→ 課題の説明
言葉にできないものは存在するかを論じた以下の文章から、「ここから、水が水素と酸素からできていることをつきとめる。」から「同じことしか言ってない。」までの部分を一字一句違えずに書き写してください。

→ 抜粋本文
哲学的考察 ウソだ! 6:言葉にできないものは存在するか?

「この世界には言葉にできないものがある」

 

よく聞くんだけど、科学の発展を見ていると、やがてすべては言葉で説明できそうな気がしてくる。

もしそれができたとしたら、世の中をすべて説明できる=世界は完全に機械的ってことになる。

 

虚しい。
果てしなく虚しい。
でもさ、本当なんだろうか?

 

たとえば「心」。
科学のおかげで、心はずいぶんと解明されるようになったと言われる。
心があまりに深遠なお陰でまだまだ謎は多いが、これから何百年も研究を続ければ、やがては掘り尽くされてしまうのではないかと思えてくる。
そうすると、やがて心も言葉にできてしまうのかもしれない。

科学というのは、突き詰めれば言葉だ。
言葉にできるものは解明できる。

というよりも。
言葉こそが科学だ。

水に電気を流すと泡が+極と-極からプクプク出てくる。
ここから、水が水素と酸素からできていることをつきとめる。
「2H2O→
2H2+O2」という化学反応式を手に入れる。

というように、論理的・数学的に要素を分解したり・つないだりしてできあがった「体系」を「科学」という。
そして、分解したり・つないだりするときに使う道具が論理だ。

A=B。
論理の大前提となるこんな式がある。

でもちょっと考えてみてほしい。
もしAとBがまったく同じもの、たとえばAが「ぼくが去年の8月に買ったJAS M.B.のバッグ」で、Bも「ぼくが去年の8月に買ったJAS M.B.のバッグ」であるのなら、A=Bという式は結局A=Aを表しているにすぎない。

同じことしか言ってない。
これを「トートロジー(同語反復)」という。

トートロジーは何も語らない。
最初に言ったこととまるっきり同じならば、何の発見も発展も存在しない。

A=B。
もしこの式が何かを意味するならば、この式は自然と「AはBとまったく同じものではない」という意味を含んでいることになる。

つまり。
A≠B。

A=BかつA≠B。
これ、完全に矛盾してる。
数学的にはこれを満たす解は存在しない。
驚くべきことに、科学はこのような矛盾を前提に成立している。

最初の問いへ戻ろう。
「この世界には言葉にできないものがある」のか?
むしろ、「A=B∩A≠B」を仮定した幻想こそが言葉、つまり科学なのではないか?と思えてくる。

日常生活では、科学がどう考えても正しく見える状況がある反面、どうやっても言葉で説明できないものがある気がする状況というのもある。

たとえば物事を考えるとき。
何かを考えるといつも科学が言うとおりに物事が進行する。
ぼくがリンゴを落とすとリンゴはいつだってvt+(1/2)gt^2の位置にある。

でも、考えてみれば当たり前の話だ。
ものを「考える」というのは言葉をA=Bのような論理でつなぐということだ。
だから、考えると科学が正しく思えるというのは当然で、トートロジーでしかない。
考えた結果を集めているのが科学なのだから。

だからいつだって科学は正しい。
時代時代で「正しい科学」はちょっとずつ変わるけれど、それは論理の前提が変わっているからで、本質的に「科学はつねに正しい」のだ。

→ データ部分

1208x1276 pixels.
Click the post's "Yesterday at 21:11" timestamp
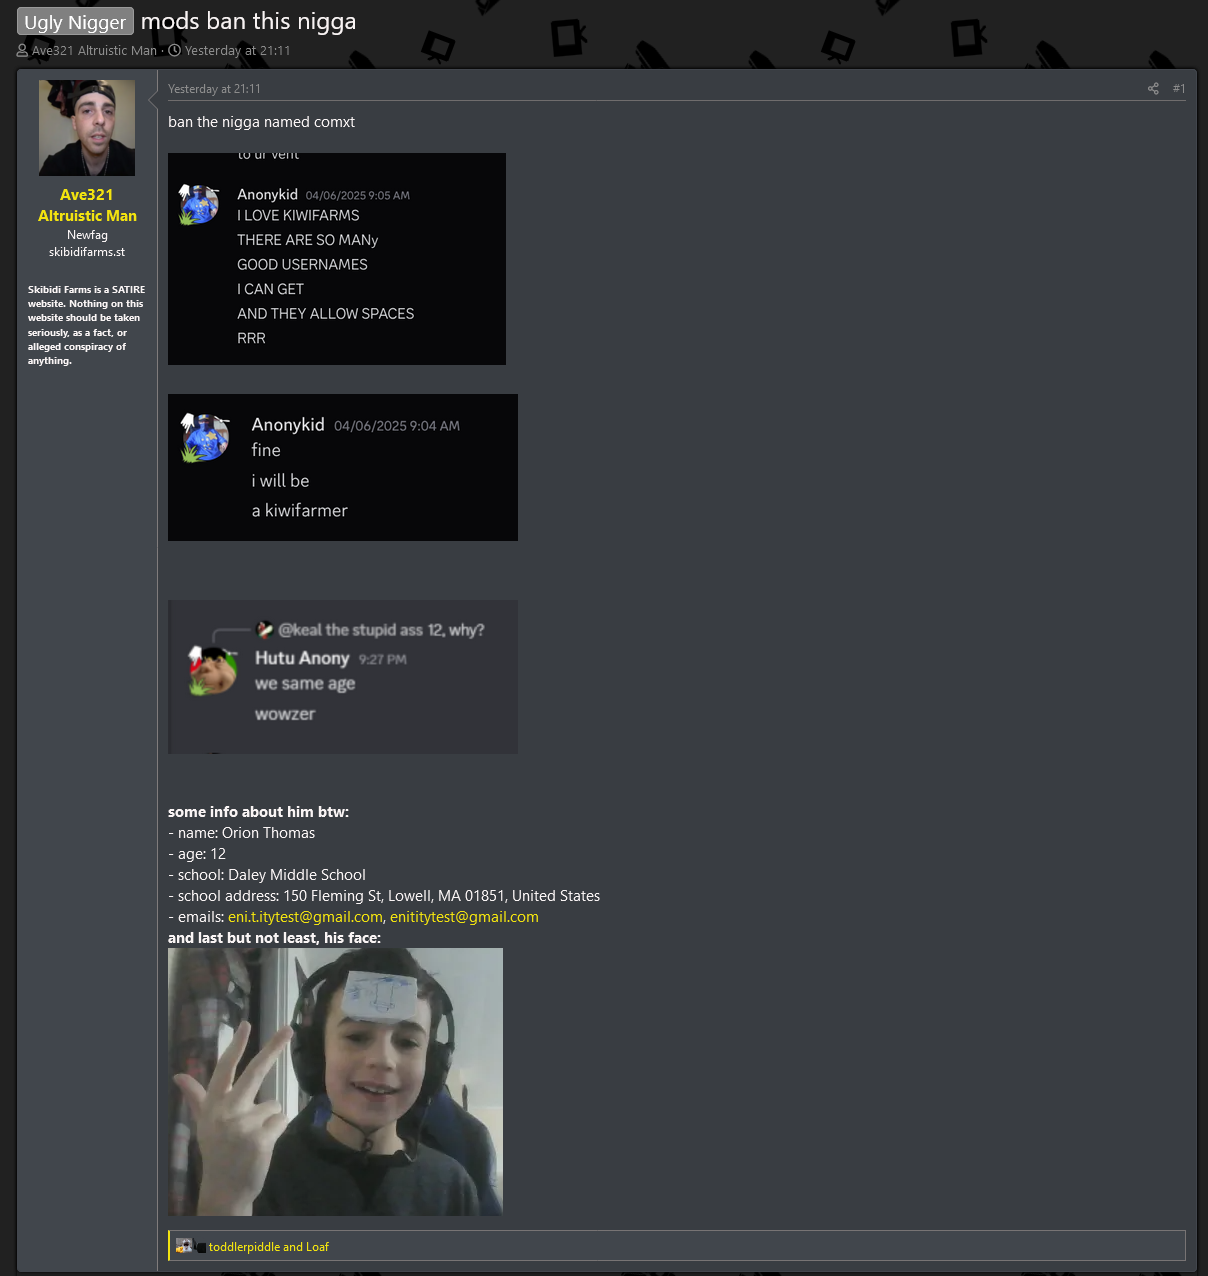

→ 解答例
ここから、水が水素と酸素からできていることをつきとめる。
「2H2O→
2H2+O2」という化学反応式を手に入れる。

というように、論理的・数学的に要素を分解したり・つないだりしてできあがった「体系」を「科学」という。
そして、分解したり・つないだりするときに使う道具が論理だ。

A=B。
論理の大前提となるこんな式がある。

でもちょっと考えてみてほしい。
もしAとBがまったく同じもの、たとえばAが「ぼくが去年の8月に買ったJAS M.B.のバッグ」で、Bも「ぼくが去年の8月に買ったJAS M.B.のバッグ」であるのなら、A=Bという式は結局A=Aを表しているにすぎない。

同じことしか言ってない。